Now we can try to select some values from our table, as an example:
REDISQL.EXEC TUTORIAL "SELECT * FROM first_table;" 1) 1) (integer) 1 2) "the first row" 2) 1) (integer) 2 2) "the second row"
Another way to select values is to use the
QUERY command, this command works only if the query you send is a read-only query.
REDISQL.QUERY TUTORIAL "SELECT * FROM first_table WHERE a = 1;" 1) 1) (integer) 1 2) "the first row"
Writing this commands all over again get tedious, moreover, it is inefficient since the SQL engine needs to parse and compile the SQL query every time. The solution, in this case, is the use of statements.

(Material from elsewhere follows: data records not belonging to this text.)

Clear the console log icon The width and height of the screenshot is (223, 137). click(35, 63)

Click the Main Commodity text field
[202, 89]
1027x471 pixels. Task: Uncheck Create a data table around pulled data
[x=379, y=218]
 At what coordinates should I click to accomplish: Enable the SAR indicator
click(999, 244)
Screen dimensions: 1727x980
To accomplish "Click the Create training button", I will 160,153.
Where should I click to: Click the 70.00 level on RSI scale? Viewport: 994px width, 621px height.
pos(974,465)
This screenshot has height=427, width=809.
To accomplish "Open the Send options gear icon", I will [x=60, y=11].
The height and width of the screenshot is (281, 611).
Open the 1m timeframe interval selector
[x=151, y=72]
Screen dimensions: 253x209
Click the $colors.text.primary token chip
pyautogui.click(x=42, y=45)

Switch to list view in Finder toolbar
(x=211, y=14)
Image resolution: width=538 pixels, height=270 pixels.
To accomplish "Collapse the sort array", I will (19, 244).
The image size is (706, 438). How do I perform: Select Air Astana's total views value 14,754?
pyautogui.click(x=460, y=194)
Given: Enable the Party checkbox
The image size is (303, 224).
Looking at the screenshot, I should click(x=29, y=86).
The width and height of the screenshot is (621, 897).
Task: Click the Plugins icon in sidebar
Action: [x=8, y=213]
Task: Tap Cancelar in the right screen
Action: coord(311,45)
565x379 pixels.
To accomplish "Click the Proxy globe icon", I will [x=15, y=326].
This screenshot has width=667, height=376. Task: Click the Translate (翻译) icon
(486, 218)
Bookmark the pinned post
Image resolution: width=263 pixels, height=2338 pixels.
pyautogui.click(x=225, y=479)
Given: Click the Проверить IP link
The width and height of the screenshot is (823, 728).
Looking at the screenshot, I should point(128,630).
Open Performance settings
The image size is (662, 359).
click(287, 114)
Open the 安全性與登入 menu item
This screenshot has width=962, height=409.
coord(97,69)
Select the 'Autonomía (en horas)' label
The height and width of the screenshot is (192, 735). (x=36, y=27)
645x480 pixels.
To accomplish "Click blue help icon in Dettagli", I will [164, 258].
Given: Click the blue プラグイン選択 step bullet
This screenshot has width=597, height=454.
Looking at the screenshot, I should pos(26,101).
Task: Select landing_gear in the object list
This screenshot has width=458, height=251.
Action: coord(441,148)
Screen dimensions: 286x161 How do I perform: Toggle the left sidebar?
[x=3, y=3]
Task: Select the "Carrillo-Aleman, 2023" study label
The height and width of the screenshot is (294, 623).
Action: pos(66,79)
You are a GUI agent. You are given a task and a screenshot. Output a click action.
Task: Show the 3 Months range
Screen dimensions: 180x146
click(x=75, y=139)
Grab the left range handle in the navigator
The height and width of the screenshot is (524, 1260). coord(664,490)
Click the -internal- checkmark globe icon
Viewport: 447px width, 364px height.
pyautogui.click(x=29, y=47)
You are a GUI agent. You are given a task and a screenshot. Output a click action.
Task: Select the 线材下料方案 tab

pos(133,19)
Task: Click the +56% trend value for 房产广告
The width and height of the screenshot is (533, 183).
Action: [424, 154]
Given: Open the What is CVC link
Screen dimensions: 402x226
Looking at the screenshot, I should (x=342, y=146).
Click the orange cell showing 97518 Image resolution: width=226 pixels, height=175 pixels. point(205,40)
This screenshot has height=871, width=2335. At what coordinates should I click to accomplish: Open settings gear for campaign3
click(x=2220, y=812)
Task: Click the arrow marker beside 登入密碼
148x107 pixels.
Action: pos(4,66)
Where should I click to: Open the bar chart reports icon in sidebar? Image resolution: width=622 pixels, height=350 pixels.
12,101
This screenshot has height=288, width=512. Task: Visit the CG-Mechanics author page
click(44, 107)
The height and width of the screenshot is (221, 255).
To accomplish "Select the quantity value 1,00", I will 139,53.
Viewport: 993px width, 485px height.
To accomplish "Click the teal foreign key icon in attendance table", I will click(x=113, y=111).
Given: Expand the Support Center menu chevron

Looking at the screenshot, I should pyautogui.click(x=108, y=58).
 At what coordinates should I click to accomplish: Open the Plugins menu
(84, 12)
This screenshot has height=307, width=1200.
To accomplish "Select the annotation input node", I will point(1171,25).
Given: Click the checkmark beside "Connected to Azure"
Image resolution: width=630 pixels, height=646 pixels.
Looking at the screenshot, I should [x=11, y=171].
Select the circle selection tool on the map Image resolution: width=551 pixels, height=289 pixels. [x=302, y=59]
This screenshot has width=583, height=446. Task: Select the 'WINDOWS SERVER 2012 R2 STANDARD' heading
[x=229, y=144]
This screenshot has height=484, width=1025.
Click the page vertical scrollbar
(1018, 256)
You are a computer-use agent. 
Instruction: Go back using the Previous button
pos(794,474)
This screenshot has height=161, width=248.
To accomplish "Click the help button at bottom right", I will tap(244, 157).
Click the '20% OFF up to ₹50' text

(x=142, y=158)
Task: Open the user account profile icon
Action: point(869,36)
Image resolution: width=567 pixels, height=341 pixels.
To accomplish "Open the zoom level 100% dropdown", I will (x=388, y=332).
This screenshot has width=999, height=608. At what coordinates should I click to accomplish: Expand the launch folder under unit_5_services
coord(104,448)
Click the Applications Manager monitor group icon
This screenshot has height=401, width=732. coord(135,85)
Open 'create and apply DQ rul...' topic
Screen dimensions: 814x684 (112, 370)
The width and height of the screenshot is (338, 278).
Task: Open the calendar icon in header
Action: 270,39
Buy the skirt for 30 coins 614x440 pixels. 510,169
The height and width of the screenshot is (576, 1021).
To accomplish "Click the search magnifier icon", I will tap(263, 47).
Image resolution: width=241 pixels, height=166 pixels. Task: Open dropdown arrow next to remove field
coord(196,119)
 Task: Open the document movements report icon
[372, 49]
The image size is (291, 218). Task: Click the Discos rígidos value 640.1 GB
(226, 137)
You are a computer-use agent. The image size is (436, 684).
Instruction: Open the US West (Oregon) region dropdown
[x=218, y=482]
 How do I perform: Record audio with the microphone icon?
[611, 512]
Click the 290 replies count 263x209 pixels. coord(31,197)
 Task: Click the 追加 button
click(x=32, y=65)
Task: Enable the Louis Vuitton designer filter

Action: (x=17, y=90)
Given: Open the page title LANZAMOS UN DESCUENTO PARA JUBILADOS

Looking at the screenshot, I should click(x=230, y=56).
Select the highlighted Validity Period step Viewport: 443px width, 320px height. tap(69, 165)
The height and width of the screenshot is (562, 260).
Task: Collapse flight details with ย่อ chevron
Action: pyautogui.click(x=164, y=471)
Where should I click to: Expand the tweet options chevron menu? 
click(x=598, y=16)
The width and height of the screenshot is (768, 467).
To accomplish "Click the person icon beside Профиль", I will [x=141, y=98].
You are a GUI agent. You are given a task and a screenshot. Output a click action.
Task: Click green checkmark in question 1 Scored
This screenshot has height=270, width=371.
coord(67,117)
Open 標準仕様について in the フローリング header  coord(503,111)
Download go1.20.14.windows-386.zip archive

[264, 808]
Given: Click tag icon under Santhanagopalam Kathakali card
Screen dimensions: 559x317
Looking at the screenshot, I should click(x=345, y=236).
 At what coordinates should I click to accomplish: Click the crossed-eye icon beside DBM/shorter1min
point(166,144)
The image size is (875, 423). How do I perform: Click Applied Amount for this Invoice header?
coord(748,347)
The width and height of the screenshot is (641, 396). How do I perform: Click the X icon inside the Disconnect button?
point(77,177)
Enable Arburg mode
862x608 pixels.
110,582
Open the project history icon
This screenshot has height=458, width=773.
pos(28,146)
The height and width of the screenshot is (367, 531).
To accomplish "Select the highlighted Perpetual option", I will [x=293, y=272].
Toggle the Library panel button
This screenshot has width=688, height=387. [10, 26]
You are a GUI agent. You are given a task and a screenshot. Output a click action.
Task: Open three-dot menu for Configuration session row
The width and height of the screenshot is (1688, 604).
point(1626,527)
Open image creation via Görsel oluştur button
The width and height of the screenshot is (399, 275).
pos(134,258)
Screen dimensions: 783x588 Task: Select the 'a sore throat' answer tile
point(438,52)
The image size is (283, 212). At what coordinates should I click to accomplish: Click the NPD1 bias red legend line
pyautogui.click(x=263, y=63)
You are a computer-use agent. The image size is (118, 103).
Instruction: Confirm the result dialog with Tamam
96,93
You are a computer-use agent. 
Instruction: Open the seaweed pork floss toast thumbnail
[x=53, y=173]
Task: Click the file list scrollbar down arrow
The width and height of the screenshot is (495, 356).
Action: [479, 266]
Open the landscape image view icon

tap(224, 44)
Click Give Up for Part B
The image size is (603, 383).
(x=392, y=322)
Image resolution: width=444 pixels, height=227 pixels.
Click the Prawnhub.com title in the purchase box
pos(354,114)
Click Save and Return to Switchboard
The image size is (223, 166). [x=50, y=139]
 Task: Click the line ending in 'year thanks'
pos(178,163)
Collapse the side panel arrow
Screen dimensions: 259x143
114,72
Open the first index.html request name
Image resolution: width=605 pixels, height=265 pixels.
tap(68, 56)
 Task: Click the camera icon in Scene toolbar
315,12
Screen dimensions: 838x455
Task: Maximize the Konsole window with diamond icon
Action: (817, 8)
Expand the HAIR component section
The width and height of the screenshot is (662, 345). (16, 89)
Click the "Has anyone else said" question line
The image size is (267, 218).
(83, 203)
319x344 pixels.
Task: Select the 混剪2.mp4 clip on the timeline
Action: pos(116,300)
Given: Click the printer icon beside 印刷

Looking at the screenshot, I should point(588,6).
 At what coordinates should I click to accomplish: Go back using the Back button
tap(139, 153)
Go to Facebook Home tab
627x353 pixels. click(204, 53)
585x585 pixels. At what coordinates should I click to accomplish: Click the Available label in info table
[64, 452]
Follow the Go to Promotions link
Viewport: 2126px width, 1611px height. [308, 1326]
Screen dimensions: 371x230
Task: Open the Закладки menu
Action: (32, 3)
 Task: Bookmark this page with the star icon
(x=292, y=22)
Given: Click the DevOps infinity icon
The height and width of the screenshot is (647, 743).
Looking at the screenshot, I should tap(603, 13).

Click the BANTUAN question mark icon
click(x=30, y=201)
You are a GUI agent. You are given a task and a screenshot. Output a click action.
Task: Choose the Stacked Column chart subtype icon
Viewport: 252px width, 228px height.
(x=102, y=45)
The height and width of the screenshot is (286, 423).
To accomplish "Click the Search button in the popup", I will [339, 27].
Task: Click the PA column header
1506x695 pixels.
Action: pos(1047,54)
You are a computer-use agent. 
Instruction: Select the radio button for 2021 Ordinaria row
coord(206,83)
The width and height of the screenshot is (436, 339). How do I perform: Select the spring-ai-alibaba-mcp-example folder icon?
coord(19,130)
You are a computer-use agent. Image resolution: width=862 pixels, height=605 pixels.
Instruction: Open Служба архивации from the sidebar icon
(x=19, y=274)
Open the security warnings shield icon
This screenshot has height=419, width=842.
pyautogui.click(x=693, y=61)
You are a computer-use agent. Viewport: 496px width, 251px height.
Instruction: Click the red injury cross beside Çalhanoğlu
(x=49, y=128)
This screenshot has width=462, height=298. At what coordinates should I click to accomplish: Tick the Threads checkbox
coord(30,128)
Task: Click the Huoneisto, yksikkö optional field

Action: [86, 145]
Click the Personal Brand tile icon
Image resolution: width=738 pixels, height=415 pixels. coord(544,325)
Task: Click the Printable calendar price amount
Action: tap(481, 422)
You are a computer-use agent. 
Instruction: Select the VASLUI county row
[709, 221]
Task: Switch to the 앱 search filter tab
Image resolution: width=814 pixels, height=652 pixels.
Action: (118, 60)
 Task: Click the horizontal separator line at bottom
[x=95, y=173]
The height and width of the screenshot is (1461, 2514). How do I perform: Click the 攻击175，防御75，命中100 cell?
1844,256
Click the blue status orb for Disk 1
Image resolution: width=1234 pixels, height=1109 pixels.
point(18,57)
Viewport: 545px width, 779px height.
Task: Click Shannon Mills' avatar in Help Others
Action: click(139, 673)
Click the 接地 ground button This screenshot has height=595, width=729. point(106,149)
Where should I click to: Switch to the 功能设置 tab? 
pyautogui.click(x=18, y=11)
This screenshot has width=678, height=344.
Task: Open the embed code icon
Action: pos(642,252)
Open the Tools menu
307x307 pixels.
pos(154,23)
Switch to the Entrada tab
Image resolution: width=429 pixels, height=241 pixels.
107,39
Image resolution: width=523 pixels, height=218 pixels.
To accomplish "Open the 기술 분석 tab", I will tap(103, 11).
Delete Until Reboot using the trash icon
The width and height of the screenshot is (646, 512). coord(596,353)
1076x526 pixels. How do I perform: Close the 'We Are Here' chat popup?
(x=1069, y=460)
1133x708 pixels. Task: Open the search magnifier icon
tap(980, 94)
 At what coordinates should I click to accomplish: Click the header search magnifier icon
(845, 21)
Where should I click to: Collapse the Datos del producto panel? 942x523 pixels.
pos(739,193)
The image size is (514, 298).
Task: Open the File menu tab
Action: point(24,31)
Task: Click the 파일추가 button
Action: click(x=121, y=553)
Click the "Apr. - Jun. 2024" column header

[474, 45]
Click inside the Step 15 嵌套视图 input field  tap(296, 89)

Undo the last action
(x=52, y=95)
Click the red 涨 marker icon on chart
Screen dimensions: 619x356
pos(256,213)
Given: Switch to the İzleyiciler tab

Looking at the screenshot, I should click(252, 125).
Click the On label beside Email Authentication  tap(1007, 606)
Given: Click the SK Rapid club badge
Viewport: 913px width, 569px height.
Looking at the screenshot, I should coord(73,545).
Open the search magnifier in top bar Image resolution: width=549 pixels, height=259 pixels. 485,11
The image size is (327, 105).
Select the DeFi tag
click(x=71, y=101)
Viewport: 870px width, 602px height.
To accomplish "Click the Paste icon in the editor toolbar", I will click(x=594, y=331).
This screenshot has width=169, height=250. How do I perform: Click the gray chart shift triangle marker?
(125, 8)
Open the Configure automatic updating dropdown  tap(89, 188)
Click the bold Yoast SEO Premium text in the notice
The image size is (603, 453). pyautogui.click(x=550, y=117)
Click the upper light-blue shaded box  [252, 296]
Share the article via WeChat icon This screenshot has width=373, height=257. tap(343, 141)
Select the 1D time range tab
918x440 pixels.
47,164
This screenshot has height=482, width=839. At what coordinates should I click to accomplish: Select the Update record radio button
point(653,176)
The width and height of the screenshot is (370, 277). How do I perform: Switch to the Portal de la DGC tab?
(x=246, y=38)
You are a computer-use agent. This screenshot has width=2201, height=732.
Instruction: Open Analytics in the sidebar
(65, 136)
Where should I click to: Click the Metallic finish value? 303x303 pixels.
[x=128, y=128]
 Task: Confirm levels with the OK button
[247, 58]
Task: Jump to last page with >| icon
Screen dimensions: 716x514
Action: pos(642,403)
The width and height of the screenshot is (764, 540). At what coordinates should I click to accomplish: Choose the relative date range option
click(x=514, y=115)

REDISQL.CREATE_STATEMENT TUTORIAL filter_on_a "SELECT * FROM first_table WHERE a = ?1;" OK
The statements can both query (as above) or insert rows:
REDISQL.CREATE_STATEMENT TUTORIAL new_row "INSERT INTO first_table VALUES(?1, 'insert_from_statement');" OK
Statements can be invoked using:
REDISQL.EXEC_STATEMENT TUTORIAL new_row 5 1) DONE 2) (integer) 1
Or if they are read-only statements:
REDISQL.QUERY_STATEMENT TUTORIAL filter_on_a 5 1) 1) (integer) 5 2) "insert_from_statement"
Push to streams
Sometimes you may want to store the result of your queries in Redis itself, to consume it little by little, or for caching. In such cases, the solution is to push the results into a Redis stream.
REDISQL.QUERY.INTO tutorial_stream TUTORIAL "SELECT * FROM first_table;" 1) 1) "tutorial_stream" 2) "1569174107783-0" 3) "1569174107783-2" 4) (integer) 3
This will push the result of the query into the stream
tutorial_stream and it will return:
1. The name of the stream
2. The first ID
3. The last ID
4. The total number of elements added
In order to retrieve the values from the Redis stream, you can use the standard Redis API:
XRANGE tutorial_stream - + 1) 1) "1569174107783-0" 2) 1) "int:a" 2) "1" 3) "text:b" 4) "the first row" 2) 1) "1569174107783-1" 2) 1) "int:a" 2) "2" 3) "text:b" 4) "the second row" 3) 1) "1569174107783-2" 2) 1) "int:a" 2) "5" 3) "text:b" 4) "insert_from_statement"
I hope that this tutorial was helpful :)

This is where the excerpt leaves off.